Part of my code which is working fine:
response = requests.get('https://www.imdb.com/search/title?release_date=2018&sort=num_votes,desc&page=1')
for i in soup.find_all('div', class_ = 'lister-item-content'):
film_lenght = film_details.find('span', class_='runtime').text
film_genre = film_details.find('span', class_='genre').text
public_rating = i.find('div', class_='ratings-bar').strong.text
Part of the HTML code that I don't know how to work with:
</p>, <p class="">
Directors:
<a href="/name/nm0751577/">Anthony Russo</a>,
<a href="/name/nm0751648/">Joe Russo</a>
<span class="ghost">|</span>
Stars:
<a href="/name/nm0000375/">Robert Downey Jr.</a>,
<a href="/name/nm1165110/">Chris Hemsworth</a>,
<a href="/name/nm0749263/">Mark Ruffalo</a>,
<a href="/name/nm0262635/">Chris Evans</a>
</p>
I want to be able to pull all Directors and all listed Actors for each film. I want to do that from the single URL as provided in the code.
Upvotes: 0
Views: 273
Reputation: 21
QHarr's answer was great but later I've noticed that some films do not have Director(s) listed at all; in such cases the code ignored these films. Therefore, I updated QHarr's code and now it takes such scenario into account:
'''
for item in soup.select('p:contains("Stars:")'):
reqs += 1
if item not in soup.select('p:contains("Director:"), p:contains("Directors:")'):
actors = [d.text for d in item.select('a:not(span ~ a)')]
directors = ['none']
else:
directors = str([d.text for d in item.select('a:not(span ~ a)')]).strip('[]').replace("'","")
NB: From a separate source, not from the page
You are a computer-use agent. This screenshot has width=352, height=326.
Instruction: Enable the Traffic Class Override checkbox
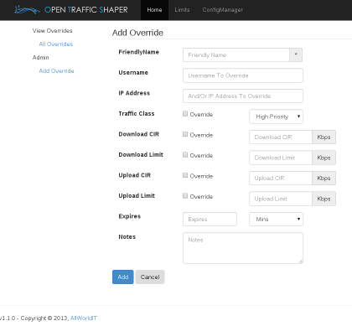185,113
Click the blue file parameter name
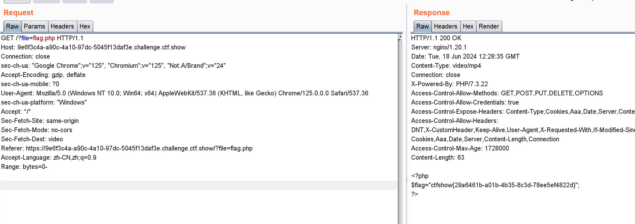This screenshot has height=224, width=635. pyautogui.click(x=25, y=38)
actors = [d.text for d in item.select('span ~ a')]
'''
Upvotes: 1
Reputation: 84455
You can use :contains
, and specify Director:
or Directors:
, to target the blocks for each film; then separate the director(s) by grabbing a
tags before the span
tag (by filtering out those after). The actors will be the general a
tag siblings of the span
tag. Requires bs4 v 4.7.1
import requests
from bs4 import BeautifulSoup as bs
r = requests.get('https://www.imdb.com/search/title?release_date=2018&sort=num_votes,desc&page=1')
soup = bs(r.content, 'lxml')
for item in soup.select('p:contains("Director:"), p:contains("Directors:")'):
#print(item)
directors = [d.text for d in item.select('a:not(span ~ a)')]
actors = [d.text for d in item.select('span ~ a')]
print(directors, actors)
Upvotes: 1